If Madrid’s players, most bought for big dollars, went out to dinner, I get the feeling 11 taxis would be called.
And that elan vital is what separates the teams.
Or at least it’s one separation.
The other albatross around Madrid’s neck is, perversely, its best player, Cristiano Ronaldo.
The Portuguese star is freakishly talented, but he’s selfish. Just as the Lakers can go only so far if Kobe Bryant tries to go it alone, this Madrid team can go no further than Ronaldo takes them.
When he gets the ball, his teammates stand around and watch him try to beat entire defenses. Whenever there’s a free kick, no matter how far out, he steps up to take it and, again, his teammates stand around like extras on a movie set.
When he loses the ball — as he inevitably has done against Barcelona — he throws up his arms in disgust, either because the referee didn’t blow for a foul or because one of his teammates wasn’t there to receive a pass.
CR7 doesn’t chase and tackle and harry in the way any of Barcelona’s stars — from Lionel Messi to Xavi to Andres Iniesta — will as a matter of routine: the way they were taught to play, not coincidentally, at La Masia.
And he doesn’t make anyone around him better in the way Barcelona’s stars do.
Kaka was one of the best players in the world until he got to Madrid.
But he’s a mellow kind of man. He’s not one to demand the ball like Ronaldo, and he has become lost, wandering around the field and never receiving a pass, as possession is dominated by either Ronaldo or the Argentine, Angel Di Maria — another player who puts his head down like a greyhound and only has eyes for the goal.
Ronaldo can be brilliant; but he rarely is going to beat a team by himself.
What he can do, however, is pout.
After Tuesday’s game he launched a vitriolic attack on Barcelona’s Javier Mascherano — and the culture of his new club — by claiming that while the Argentine didn’t fall to the ground at every opportunity when he was at Liverpool, "he’s picked up that bad habit like everyone else here."

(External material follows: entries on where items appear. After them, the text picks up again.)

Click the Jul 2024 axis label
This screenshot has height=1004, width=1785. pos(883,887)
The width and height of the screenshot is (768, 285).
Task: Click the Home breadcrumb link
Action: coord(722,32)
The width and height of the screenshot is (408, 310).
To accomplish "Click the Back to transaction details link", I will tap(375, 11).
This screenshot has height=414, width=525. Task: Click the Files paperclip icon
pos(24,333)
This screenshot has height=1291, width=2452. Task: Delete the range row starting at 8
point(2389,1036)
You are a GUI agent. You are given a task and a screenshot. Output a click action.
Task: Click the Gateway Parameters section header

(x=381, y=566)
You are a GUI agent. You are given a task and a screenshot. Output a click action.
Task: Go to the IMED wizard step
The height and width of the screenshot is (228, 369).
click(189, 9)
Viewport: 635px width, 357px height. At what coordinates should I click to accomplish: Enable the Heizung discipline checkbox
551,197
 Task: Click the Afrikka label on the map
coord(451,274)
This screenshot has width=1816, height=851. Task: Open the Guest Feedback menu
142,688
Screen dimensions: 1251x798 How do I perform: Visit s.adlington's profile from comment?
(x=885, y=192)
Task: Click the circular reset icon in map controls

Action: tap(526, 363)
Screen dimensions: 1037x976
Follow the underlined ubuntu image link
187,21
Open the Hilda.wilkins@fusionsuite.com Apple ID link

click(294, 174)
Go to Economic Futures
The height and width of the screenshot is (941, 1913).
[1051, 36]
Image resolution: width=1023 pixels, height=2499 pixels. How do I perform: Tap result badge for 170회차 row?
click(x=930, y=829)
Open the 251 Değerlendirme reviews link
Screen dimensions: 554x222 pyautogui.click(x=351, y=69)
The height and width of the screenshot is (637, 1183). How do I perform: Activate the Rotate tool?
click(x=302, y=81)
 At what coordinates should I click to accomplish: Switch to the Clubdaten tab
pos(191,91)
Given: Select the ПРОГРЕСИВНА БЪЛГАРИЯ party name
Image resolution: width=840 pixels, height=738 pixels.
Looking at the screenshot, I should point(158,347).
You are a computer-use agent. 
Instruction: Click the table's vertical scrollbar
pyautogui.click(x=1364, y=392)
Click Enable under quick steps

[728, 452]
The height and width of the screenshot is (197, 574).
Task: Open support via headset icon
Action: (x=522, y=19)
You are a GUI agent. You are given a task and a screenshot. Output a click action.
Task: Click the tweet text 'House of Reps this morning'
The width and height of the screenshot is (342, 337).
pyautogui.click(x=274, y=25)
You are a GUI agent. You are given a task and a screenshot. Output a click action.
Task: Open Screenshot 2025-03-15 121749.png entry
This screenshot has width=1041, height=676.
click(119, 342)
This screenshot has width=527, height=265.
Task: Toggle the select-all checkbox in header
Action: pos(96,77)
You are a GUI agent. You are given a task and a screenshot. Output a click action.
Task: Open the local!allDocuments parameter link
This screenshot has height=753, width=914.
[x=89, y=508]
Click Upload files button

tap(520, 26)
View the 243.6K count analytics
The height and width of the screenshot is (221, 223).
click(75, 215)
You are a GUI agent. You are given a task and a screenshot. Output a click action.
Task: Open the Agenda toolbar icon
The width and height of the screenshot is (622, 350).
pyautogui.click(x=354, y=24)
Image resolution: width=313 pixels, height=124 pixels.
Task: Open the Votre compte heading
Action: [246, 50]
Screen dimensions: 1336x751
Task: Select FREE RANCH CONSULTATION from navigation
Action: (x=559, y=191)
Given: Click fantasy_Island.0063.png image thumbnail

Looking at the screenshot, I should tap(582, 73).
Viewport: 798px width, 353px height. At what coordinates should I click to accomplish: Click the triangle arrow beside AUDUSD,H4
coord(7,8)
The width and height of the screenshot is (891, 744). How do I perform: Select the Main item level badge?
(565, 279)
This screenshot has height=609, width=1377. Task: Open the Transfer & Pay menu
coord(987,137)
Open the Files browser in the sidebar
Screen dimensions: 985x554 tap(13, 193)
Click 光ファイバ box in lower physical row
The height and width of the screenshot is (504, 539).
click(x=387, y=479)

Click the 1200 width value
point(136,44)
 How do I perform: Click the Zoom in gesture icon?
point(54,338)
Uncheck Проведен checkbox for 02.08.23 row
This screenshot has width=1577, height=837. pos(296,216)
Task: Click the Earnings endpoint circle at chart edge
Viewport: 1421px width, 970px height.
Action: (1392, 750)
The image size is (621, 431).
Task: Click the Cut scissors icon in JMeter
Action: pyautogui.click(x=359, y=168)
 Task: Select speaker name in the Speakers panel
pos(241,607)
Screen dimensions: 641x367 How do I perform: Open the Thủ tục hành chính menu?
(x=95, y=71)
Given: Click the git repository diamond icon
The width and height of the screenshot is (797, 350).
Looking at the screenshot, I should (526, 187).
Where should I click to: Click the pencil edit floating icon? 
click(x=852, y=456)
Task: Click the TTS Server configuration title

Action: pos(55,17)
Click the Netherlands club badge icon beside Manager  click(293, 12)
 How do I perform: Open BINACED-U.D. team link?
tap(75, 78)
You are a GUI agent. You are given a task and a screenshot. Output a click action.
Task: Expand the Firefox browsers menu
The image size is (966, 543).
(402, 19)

It’s a laughable accusation given Ronaldo’s penchant for theatrical falls throughout his career.
But then came the piece de resistance: Rather than acknowledge that the better team had won the two-legged tie, Ronaldo blamed a cabal within the sport’s governing body that wanted Barcelona in the Champions League final.
"This isn’t good for football," he said, "If things don’t improve, we should just stay home and let Barcelona play by themselves. Next year they should just give the cup directly to Barcelona."
And where did he learn this?
From the man at the heart of Madrid’s problem: Jose Mourinho, who is the real reason Madrid will be playing for second place in Spain for the foreseeable future.
Mourinho was once the best coach in the world.
Winning the 2004 Champions League with unfashionable Porto was an astonishing feat. Winning the English Premiership with Chelsea in ’05 and ’06 and then following that with successes at Inter Milan meant he’d deserved his preferred call sign, The Special One.
His defensive strangling of opponents — he is football’s Lord Voldemort, master of the dark arts — was necessary at Porto because the team didn’t have great talent. It was accepted at Chelsea because the team won, and it was lauded in Italy because they play the game with cynicism there.
But how long will it fly at Real Madrid?
The club is supposed to be the greatest in the world. The expectations are not just to win, but to be the best while winning.
It was telling to hear Madrid’s past president, Jose Calderon, say Mourinho’s antics don’t "match with Real Madrid’s history."
There will be many voices emanating from Madrid in the coming weeks reiterating that Mourinho’s position is safe, but remember this is a club that twice in the past eight seasons has fired managers after winning the Spanish title.
And don’t think the words of Alfredo Di Stefano won’t echo.
"It’s clear Barca are superior to Madrid, who are a team with no personality," he wrote. "Their approach was clearly wrong."